Saturday, 5 February 2011
sextodecimo / 16mo
That is what Leibniz explains as an extraordinary piece of writing: a flexible or an elastic body still has cohering parts that form a fold, such as that they are not separated into parts of parts but are rather divided to infinity in smaller and smaller folds that always retain a certain cohesion.
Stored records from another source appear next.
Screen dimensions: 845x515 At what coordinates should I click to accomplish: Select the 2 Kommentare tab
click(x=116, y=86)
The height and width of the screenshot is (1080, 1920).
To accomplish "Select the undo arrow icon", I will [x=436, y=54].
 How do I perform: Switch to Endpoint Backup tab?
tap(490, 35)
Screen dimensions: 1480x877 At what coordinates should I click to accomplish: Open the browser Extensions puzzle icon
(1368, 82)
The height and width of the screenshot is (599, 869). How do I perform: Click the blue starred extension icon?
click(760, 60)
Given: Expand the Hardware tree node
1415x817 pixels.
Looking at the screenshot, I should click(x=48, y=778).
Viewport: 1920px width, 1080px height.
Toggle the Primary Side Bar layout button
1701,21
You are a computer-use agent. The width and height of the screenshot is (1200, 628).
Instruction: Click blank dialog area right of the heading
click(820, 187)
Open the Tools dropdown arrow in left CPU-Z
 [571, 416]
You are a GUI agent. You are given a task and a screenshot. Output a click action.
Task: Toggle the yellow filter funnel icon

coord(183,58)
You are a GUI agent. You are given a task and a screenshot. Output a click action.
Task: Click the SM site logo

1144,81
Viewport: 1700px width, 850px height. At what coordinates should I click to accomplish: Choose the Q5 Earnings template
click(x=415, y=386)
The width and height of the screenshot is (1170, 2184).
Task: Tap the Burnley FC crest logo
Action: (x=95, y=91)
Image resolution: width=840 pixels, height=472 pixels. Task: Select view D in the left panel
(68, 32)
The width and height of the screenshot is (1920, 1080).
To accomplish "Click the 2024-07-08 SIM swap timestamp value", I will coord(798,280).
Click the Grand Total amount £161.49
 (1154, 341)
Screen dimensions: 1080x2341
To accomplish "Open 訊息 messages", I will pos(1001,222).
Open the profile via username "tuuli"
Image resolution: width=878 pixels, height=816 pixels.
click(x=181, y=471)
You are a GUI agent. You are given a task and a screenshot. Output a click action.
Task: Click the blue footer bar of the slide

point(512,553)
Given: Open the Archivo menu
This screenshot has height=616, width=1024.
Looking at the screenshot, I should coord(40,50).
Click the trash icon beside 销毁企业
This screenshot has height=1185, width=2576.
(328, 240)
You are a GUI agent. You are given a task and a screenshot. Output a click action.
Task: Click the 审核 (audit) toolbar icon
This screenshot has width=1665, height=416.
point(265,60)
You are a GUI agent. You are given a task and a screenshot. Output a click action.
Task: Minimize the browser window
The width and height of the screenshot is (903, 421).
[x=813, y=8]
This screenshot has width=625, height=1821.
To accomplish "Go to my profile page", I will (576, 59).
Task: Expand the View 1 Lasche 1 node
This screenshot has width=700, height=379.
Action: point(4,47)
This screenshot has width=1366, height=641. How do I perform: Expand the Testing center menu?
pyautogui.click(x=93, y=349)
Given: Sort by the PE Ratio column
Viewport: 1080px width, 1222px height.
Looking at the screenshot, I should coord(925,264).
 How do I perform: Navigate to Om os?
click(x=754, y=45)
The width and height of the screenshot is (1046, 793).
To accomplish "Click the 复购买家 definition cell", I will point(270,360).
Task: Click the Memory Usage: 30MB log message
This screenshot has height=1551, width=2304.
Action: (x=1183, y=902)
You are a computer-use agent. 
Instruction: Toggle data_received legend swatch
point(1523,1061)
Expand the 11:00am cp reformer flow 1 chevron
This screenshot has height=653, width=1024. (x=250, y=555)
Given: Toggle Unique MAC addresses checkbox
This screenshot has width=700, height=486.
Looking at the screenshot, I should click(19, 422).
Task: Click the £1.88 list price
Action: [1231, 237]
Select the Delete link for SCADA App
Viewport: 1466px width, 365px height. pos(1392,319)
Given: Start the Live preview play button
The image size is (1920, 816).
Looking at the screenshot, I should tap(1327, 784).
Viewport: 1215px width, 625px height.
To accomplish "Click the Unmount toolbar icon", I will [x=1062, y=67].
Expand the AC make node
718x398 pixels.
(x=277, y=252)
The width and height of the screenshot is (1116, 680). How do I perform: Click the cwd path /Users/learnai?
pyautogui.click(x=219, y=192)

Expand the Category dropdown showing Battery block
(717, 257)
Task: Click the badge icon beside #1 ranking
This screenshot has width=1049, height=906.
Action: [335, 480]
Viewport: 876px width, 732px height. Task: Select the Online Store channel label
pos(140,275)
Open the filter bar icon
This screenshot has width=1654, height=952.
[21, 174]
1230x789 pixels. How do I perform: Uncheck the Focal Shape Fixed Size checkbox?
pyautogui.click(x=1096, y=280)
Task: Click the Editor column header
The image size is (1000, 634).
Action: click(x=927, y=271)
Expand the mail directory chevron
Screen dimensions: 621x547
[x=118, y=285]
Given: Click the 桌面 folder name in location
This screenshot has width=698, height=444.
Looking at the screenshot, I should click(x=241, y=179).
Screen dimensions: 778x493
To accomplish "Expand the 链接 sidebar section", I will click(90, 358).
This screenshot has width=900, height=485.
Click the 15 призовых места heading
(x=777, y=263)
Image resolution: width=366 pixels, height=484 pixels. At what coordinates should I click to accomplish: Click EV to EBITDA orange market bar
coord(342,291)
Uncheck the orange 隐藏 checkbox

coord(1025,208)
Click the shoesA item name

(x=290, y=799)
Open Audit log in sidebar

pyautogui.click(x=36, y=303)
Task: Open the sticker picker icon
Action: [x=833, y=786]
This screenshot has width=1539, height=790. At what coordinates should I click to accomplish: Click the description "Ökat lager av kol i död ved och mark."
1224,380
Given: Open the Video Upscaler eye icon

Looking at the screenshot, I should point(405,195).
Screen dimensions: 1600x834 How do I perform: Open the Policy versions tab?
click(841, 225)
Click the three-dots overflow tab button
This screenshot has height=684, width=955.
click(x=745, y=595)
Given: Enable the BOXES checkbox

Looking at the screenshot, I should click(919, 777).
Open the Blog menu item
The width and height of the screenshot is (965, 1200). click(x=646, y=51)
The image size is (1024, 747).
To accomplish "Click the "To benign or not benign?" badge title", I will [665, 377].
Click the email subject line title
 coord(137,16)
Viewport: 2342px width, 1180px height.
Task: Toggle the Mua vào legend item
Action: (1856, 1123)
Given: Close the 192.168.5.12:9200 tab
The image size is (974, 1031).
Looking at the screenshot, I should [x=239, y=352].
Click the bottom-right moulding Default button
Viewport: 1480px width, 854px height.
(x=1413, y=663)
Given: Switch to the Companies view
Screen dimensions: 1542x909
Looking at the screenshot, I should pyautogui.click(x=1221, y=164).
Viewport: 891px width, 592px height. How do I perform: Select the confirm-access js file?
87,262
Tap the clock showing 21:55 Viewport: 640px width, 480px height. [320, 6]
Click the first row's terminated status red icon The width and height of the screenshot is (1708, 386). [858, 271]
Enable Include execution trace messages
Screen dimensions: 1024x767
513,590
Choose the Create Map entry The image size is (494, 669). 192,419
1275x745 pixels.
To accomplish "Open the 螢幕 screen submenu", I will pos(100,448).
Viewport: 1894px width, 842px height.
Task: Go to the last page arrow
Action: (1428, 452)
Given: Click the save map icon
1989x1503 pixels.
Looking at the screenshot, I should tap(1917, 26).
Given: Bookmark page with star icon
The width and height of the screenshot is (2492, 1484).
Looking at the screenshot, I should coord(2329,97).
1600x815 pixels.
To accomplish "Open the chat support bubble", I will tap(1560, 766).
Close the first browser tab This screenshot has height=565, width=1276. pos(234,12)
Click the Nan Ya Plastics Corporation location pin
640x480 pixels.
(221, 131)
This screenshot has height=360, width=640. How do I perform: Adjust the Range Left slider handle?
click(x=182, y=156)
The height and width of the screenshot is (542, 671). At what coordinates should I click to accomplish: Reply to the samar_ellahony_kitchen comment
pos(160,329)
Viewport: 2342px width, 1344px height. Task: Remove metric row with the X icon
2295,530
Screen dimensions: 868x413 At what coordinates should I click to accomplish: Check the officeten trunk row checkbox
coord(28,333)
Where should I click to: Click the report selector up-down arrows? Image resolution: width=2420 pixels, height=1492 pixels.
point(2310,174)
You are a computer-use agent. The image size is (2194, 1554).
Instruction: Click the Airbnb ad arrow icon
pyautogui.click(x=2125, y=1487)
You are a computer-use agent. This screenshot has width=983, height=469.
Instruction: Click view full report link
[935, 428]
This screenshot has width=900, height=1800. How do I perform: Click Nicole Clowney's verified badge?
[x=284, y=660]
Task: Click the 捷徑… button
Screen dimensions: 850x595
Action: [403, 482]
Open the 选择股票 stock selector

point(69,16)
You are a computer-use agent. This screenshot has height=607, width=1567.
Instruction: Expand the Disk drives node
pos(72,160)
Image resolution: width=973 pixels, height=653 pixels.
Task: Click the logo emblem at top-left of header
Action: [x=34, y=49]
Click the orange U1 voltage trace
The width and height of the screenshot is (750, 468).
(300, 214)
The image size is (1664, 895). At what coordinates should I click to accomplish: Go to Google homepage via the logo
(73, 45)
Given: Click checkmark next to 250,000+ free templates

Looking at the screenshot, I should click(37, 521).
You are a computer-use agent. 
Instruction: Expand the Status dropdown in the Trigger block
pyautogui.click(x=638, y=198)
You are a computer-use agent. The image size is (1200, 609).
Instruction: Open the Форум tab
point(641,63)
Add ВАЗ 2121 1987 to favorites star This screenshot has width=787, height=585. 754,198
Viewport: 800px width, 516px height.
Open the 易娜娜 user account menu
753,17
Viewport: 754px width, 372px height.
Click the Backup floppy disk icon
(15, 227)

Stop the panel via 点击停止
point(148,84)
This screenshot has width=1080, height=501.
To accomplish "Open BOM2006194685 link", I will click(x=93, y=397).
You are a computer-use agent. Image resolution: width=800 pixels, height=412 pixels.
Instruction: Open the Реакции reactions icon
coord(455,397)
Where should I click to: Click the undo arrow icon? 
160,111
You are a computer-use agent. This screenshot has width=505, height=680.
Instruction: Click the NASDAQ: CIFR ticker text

Thus a continuous labyrinth is not a line dissolving into independent points, as flowing sand might dissolve into grains, but resembles a sheet of paper divided into infinite folds or separated into bending movements, each one determined by the consistent or conspiring surroundings. "The division of the continuous must not be taken as of sand dividing into grains, but as that of a sheet of paper or of a tunic in folds, in such a way that an infinite number of folds can be produced, some smaller than others, but without the body ever dissolving into points or minima." A fold is always folded within a fold, like a cavern in a cavern. The unit of matter, the smallest element of the labyrinth, is the fold, not the point which is never a part, but a simple extremity of line. That is why parts of matter are masses or aggregates, as a correlative to elastic compressive force. Unfolding is thus not the contrary of folding, but follows the fold up to the following fold. Particles are 'turned into folds', that a 'contrary effort changes over and again.' Folds of winds, of waters, of fire and of earth, and the subterranean folds of veins of ore in a mine. In a system of complex interactions, the solid pleats of 'natural geography' refer to the effect first of fire, and then of waters and winds on the earth; and the veins of metal in mines resemble the curves of conical forms, sometimes ending in a circle or ellipse, sometimes stretching into a hyperbola or a parabola. The model for the sciences of matter is the 'origami' as the Japanese philosopher might say, or the art of folding paper.